EXERCISE DIRECTIONS
Extract every line of the entries below word for word, omitting the pictures.

══ RECORDS FOR PROCESSING ══

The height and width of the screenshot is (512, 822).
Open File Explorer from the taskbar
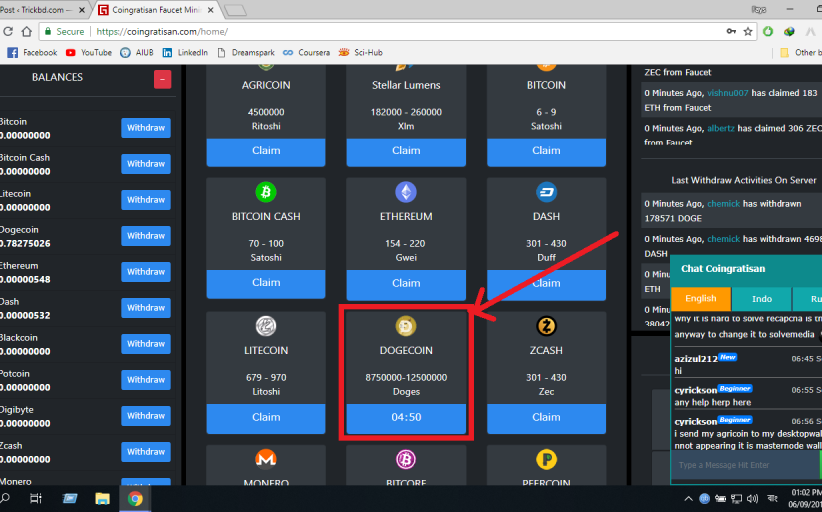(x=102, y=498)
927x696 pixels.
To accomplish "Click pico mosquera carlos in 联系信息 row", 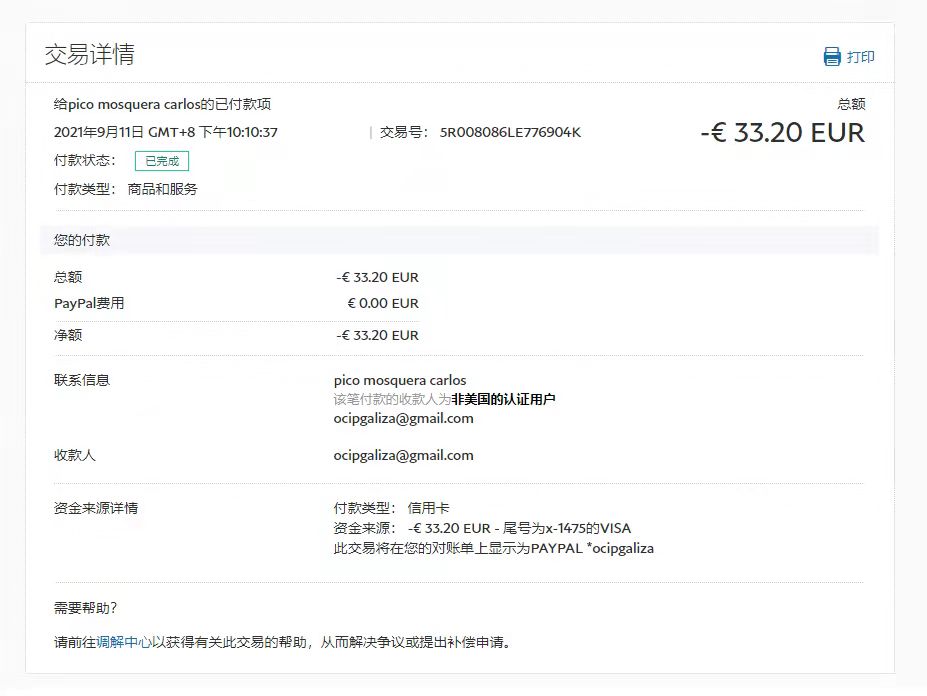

═══

EXERCISE RESPONSE
The height and width of the screenshot is (512, 822).
Open File Explorer from the taskbar
(x=102, y=498)
927x696 pixels.
To accomplish "Click pico mosquera carlos in 联系信息 row", 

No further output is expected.